20th Century-Fox developed CinemaScope 55 (film width 55.625mm) as a high resolution roadshow format with the capability to compete with Todd-AO in image and sound quality. The camera negative used the entire area between perforations and a frame height of eight perfs. The 55mm prints were designed to be optically reduced to six perforations, allowing for a six track magnetic stereophonic sound system, plus the inclusion of Perspecta encoding on the surround channel.
Neither of the two feature films shot in the process, (Carousel and The King and I), was release printed in the 55mm format, rather they were optically reduced to 35mm CinemaScope and some major theatres ran a six channel soundtrack from an interlocked dubber. The frames shown here are from a print made of test footage shot during the development of the system. A bit of digital cleanup has been done and a deanimorphosed version is shown at the bottom of the page, with a bit of adjustment to bolster the faded Eastman Color dyes.
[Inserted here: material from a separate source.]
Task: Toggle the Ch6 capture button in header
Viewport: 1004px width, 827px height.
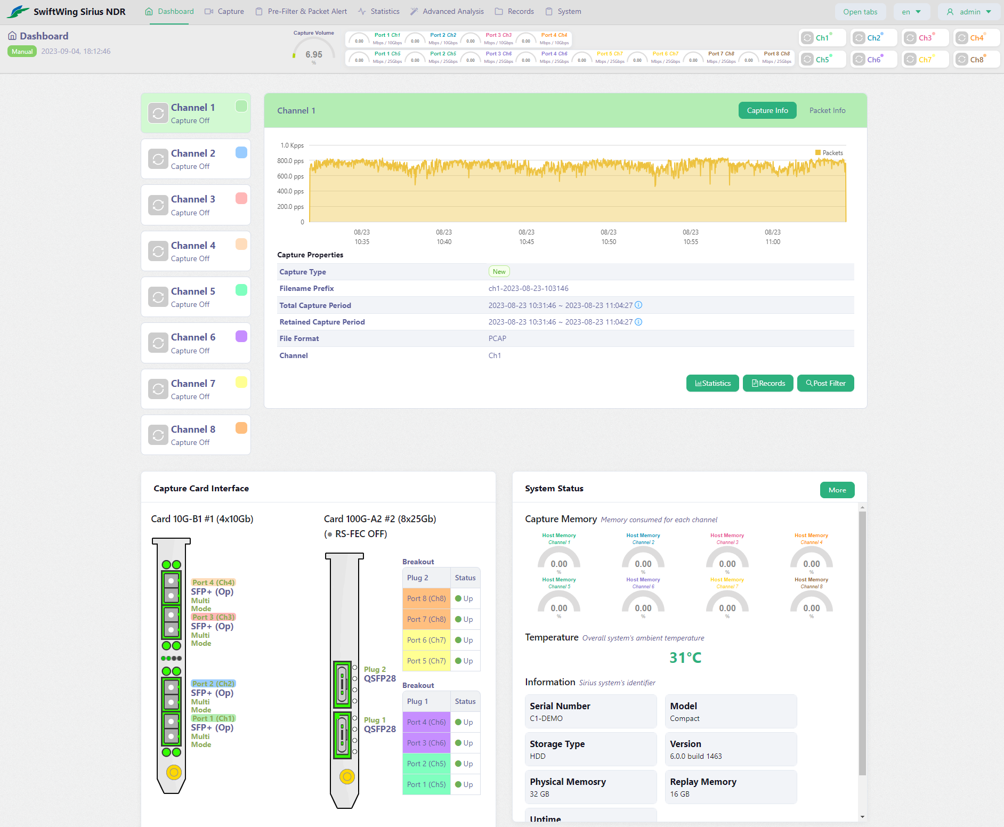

Unsqueezed 2x CinemaScope 55 image from test film. Digital color rebalancing shows that there's possibly a bit more color left in this little piece of film than is to be expected from DeLuxe Laboratories during this period. One must assume that special pains were taken by the lab to keep management happy. As for the condition of the original camera negative????
We don't make any claims that the colors shown in this quasi-restoration are anywhere near what they were originally, and this is about as accurate as we can get. This test shot was made in 1955 on the Fox lot during the filming of Good Morning Miss Dove.